Rogers: Commodities Bull Run Ahead
By: Greg Brown
- Global crisis aside, commodities will roar again, and soon, says Jim Rogers, CEO of Rogers Holdings.
- “We have had eight or nine periods of forced liquidation over the past 100 to 150 years wherein everything was liquidated without regard to fundamentals. This is such a period,” Rogers told the Web site Commodity Online.
- A slowdown in China and economic malaise in the United States and Europe have hit commodity prices short term, Roger says, but nothing about the basics of supply and demand have changed.
- “Historically, the things which have come out best on the other side are things where the fundamental have been unimpaired. Commodities are the only thing I know with unimpaired fundamentals,” Rogers said.
- Speaking on CNBC, Rogers built on the forced liquidation theme, saying he was heavy in cash and buying currencies, including yen and Swiss francs, as well as more agricultural commodities.
- “There’s a liquidation phase going on, where everything is being liquidated. They’re selling everything in sight,” Rogers said.
- “In a period like this, the way you make money coming out of it is to own the things where the fundamentals have not been impaired.”
- One theory among economists is that commodity prices are still at the beginning of a steep fall as the credit squeeze takes the world economy into a deep recession.
- As usual, it’s all about time horizon.
- “When you have a seven-year bull run, you are going to have more than a four-month correction, and we are just beginning our fourth month,” Richard Feltes, senior vice president and director of commodity research at MF Global Research, told the International Herald Tribune.
- “We have got more deflation coming in the housing sector, in capital assets, and it’s going to continue in commodities as well.”
- True enough, but only if demand stalls in the emerging capitalist economies of Asia. China’s growth has slowed, but only to 9 percent, still an amazing rate of expansion.

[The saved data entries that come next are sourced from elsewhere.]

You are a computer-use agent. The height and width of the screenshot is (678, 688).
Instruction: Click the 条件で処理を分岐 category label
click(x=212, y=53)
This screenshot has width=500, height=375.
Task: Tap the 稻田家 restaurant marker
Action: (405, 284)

- “The underlying fundamentals of strong demand for energy, food, and industrial commodities will come back,” Michael Lewis, global head of commodities research for Deutsche Bank, told the IHT.
The crucial link is that growth in emerging markets, especially China and India, is not affected too much. Not everybody is convinced of that, however:
Faber: U.S. Credit Fix Will Not Work
By: Julie Crawshaw
- Recent moves by the U.S. Treasury will bring some confidence back into the market temporarily, says Marc Faber, Swiss fund manager and publisher of the Gloom Boom & Doom Report. But the longer term looks much worse.
- “The global economy is decelerating at an unprecedented pace. Governments in the Western world are trying to re-ignite credit growth, and I think they will fail,” Faber told CNBC.
- The United States produces very little, Faber points out. Asia is the producer for the United States, he says, and it is also a region that has very large capital spending.
- “When there is a slowdown in the United States, it’s basically a disaster for Asia, and reduced demand in Asia is an even greater disaster for the resource producers of the world,” Faber says.
- Faber thinks China’s economy has been decelerating very rapidly, not growing at 9 percent as Chinese officials have stated.
- “The Chinese learned one thing from the U.S. government: How to doctor economic statistics,” Faber says. “Growth in China, in my opinion, is 5 percent at best,” he says.
- U.S. capital markets, Faber notes, are relatively better off than the rest of the world. “From 2001 to 2007, the U.S. stock market underperformed, but for the last nine months it has outperformed emerging markets,” he says.
- Zhang Fan, an economist for Tebon Securities in Shanghai, told the U.K. Business Times that China will in fact slow. “Economic growth will continue to trend down,” Fan said.
- “It’s very obvious now that economic growth is slowing quickly, although some indicators, such as exports, are holding up due to lagging effects.”
India just had a rather surprising rate cut, and China is stimulating domestic demand, so it remains to be seen who’s right. But this is a matter of timing. If Roger is right, and China slows down only to 8-9%, then commodities could come back fairly soon. If not, it will take considerably longer
One thought on “Commodities comeback depend largely on China”
Comments are closed.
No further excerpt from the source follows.